- _YOUR GOAL_
From the line containing "Click the Проверить" to the last line of the records below, repeat every line exactly and add nothing else.

··· ENTRIES SUPPLIED

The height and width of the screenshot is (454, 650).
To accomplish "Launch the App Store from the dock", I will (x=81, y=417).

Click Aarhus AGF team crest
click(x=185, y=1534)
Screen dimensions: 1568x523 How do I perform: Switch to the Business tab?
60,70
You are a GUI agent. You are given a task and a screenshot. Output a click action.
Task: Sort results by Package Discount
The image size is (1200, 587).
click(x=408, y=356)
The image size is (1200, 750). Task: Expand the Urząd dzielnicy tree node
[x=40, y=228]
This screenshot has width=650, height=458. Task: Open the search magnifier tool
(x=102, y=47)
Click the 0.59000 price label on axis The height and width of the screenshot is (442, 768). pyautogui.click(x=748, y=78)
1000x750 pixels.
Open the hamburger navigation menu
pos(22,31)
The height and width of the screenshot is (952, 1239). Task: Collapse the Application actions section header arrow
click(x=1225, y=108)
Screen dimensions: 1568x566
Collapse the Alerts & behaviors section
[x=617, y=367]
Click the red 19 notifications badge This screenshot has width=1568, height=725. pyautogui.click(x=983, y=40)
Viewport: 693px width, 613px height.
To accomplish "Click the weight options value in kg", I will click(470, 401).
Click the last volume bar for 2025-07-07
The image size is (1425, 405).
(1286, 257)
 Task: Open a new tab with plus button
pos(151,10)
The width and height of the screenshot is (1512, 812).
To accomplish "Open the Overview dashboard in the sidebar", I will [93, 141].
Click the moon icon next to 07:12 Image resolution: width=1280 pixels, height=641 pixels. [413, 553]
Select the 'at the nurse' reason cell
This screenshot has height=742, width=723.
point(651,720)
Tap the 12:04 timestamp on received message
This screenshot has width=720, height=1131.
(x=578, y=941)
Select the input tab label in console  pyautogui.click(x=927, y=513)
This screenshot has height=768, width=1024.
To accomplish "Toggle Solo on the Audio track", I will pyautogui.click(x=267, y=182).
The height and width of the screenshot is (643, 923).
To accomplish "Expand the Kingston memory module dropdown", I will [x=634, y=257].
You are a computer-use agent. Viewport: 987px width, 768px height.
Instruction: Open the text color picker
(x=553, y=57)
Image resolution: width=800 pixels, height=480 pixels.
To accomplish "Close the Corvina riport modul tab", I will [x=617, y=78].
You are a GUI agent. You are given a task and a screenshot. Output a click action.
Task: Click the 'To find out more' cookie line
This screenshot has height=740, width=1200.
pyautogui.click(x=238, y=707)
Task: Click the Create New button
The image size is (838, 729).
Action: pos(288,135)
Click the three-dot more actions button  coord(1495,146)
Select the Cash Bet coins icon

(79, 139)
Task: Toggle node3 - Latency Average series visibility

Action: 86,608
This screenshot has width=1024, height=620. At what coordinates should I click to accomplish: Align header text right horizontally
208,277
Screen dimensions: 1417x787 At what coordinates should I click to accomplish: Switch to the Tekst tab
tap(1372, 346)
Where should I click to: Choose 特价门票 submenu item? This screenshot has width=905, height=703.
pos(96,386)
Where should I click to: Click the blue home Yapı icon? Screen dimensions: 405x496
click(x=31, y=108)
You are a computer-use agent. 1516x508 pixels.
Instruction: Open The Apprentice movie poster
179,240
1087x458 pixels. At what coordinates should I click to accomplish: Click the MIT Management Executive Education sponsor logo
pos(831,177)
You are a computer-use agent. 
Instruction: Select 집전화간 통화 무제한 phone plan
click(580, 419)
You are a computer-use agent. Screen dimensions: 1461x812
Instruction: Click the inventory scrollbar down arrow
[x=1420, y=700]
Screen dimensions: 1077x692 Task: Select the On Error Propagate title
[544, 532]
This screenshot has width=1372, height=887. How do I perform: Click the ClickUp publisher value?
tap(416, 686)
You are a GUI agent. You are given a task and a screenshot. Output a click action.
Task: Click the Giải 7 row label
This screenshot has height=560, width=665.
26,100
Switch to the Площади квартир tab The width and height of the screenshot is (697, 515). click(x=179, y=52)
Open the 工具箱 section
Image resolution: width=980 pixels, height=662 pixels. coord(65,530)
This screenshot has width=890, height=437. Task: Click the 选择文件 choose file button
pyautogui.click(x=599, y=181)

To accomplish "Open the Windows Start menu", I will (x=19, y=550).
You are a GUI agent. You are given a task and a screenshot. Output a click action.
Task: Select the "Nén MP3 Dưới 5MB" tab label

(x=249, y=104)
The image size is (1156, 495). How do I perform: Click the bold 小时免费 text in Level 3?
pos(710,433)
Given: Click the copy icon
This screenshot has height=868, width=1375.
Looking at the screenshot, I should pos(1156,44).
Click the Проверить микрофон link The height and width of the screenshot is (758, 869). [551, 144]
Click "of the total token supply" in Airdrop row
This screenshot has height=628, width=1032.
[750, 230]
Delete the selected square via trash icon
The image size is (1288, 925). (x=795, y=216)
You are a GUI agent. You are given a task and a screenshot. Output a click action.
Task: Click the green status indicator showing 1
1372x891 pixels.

······

- _RESPONSE BOX_
Click the Проверить микрофон link The height and width of the screenshot is (758, 869). [551, 144]
Click "of the total token supply" in Airdrop row
This screenshot has height=628, width=1032.
[750, 230]
Delete the selected square via trash icon
The image size is (1288, 925). (x=795, y=216)
You are a GUI agent. You are given a task and a screenshot. Output a click action.
Task: Click the green status indicator showing 1
1372x891 pixels.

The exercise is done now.